▶

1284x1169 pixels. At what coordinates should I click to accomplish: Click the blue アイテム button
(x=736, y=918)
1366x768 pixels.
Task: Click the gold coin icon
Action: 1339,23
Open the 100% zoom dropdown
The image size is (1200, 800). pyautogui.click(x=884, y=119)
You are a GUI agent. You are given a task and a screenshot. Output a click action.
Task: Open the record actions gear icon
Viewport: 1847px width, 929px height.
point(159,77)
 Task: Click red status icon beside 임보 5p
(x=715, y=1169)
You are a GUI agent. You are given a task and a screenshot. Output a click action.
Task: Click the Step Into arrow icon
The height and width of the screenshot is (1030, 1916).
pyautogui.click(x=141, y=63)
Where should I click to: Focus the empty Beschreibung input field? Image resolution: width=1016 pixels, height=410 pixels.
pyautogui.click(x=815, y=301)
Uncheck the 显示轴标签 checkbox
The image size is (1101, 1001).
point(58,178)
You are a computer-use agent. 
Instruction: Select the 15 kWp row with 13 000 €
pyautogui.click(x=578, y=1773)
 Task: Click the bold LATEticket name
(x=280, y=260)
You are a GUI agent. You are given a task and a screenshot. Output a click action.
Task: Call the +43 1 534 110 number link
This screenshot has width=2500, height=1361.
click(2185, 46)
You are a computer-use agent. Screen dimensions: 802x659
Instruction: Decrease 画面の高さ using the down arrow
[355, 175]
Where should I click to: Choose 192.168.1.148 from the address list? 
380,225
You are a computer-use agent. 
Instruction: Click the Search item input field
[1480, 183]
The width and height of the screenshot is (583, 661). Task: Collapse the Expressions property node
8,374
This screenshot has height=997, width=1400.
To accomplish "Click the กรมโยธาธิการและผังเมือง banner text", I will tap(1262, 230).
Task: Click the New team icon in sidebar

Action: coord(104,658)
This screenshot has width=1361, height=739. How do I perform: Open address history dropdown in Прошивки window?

◀

TASK DETAILS:
The final stretch of the listing, from the line containing "Instruction: Click the" through its last line, both included, is to be output exactly and by itself.

ANSWER SECTION:
Instruction: Click the Search item input field
[1480, 183]
The width and height of the screenshot is (583, 661). Task: Collapse the Expressions property node
8,374
This screenshot has height=997, width=1400.
To accomplish "Click the กรมโยธาธิการและผังเมือง banner text", I will tap(1262, 230).
Task: Click the New team icon in sidebar

Action: coord(104,658)
This screenshot has width=1361, height=739. How do I perform: Open address history dropdown in Прошивки window?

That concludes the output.